### What to do
Give back exactly the lines from the one that holds "This screenshot has width=1200, height=554." through the final line of the data; omit the pictures and add nothing.

### Records supplied
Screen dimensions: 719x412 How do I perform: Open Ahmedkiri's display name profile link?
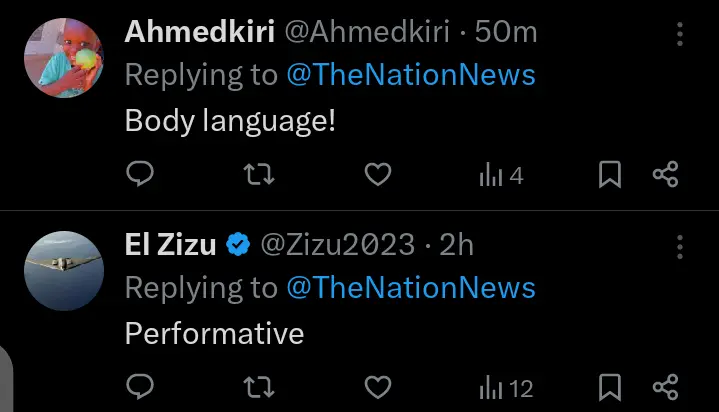(200, 32)
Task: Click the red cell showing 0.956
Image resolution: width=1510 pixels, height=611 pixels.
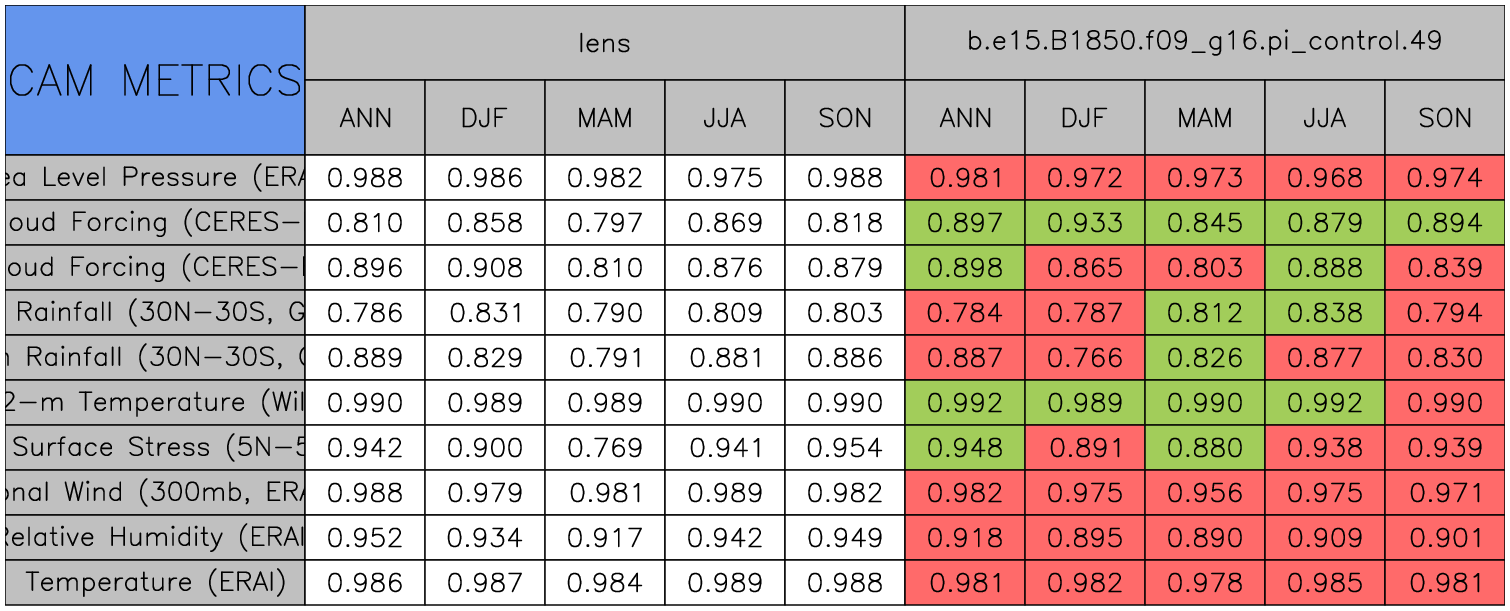Action: (x=1205, y=493)
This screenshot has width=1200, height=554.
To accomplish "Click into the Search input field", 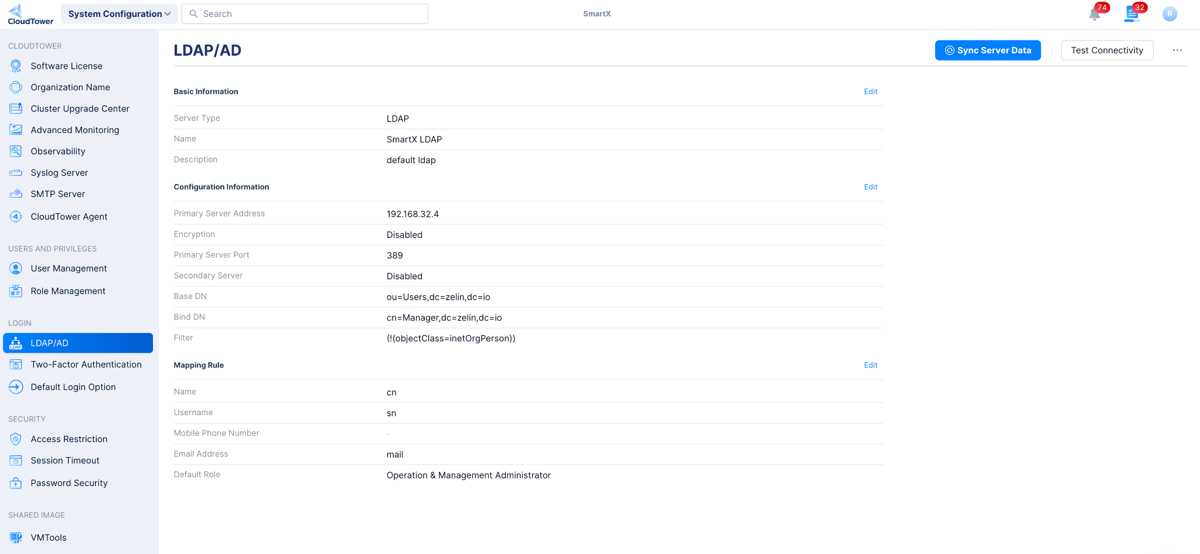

### Exercise answer
This screenshot has width=1200, height=554.
To accomplish "Click into the Search input field", 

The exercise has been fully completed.